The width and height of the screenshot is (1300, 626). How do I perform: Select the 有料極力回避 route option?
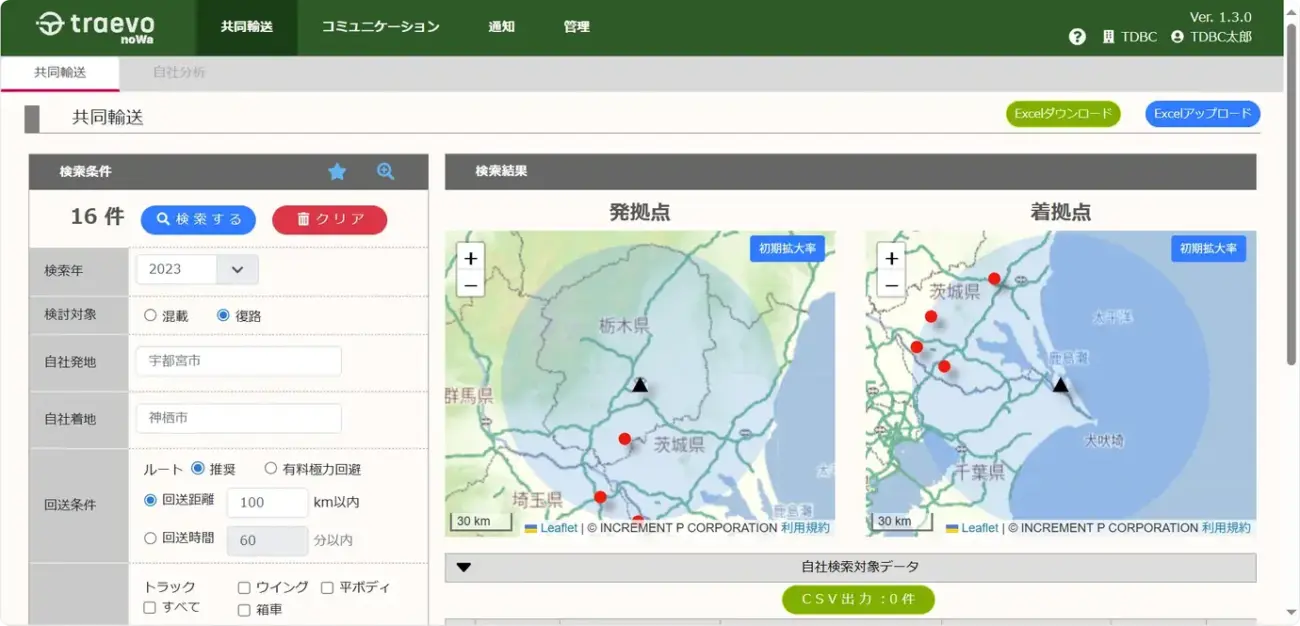point(271,468)
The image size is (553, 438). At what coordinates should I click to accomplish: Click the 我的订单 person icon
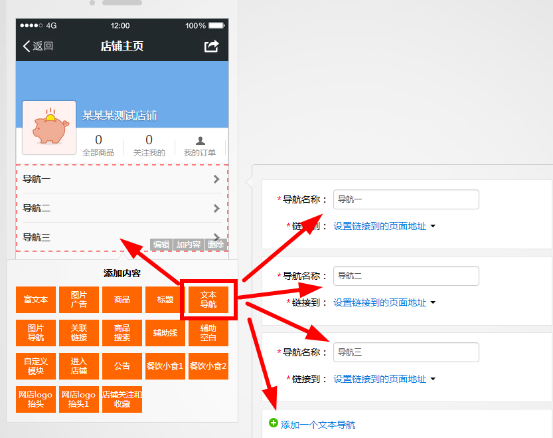(200, 141)
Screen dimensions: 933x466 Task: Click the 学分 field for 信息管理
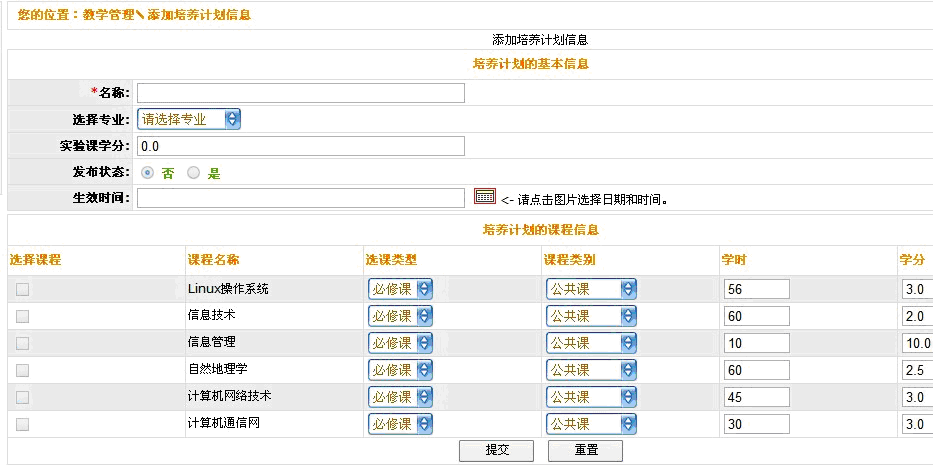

● What you will do
Print the data above in full and exactly as it appears, skipping the pictures.

● Answer below
The width and height of the screenshot is (1300, 626). How do I perform: Select the 有料極力回避 route option?
point(271,468)
The image size is (553, 438). At what coordinates should I click to accomplish: Click the 我的订单 person icon
(200, 141)
Screen dimensions: 933x466 Task: Click the 学分 field for 信息管理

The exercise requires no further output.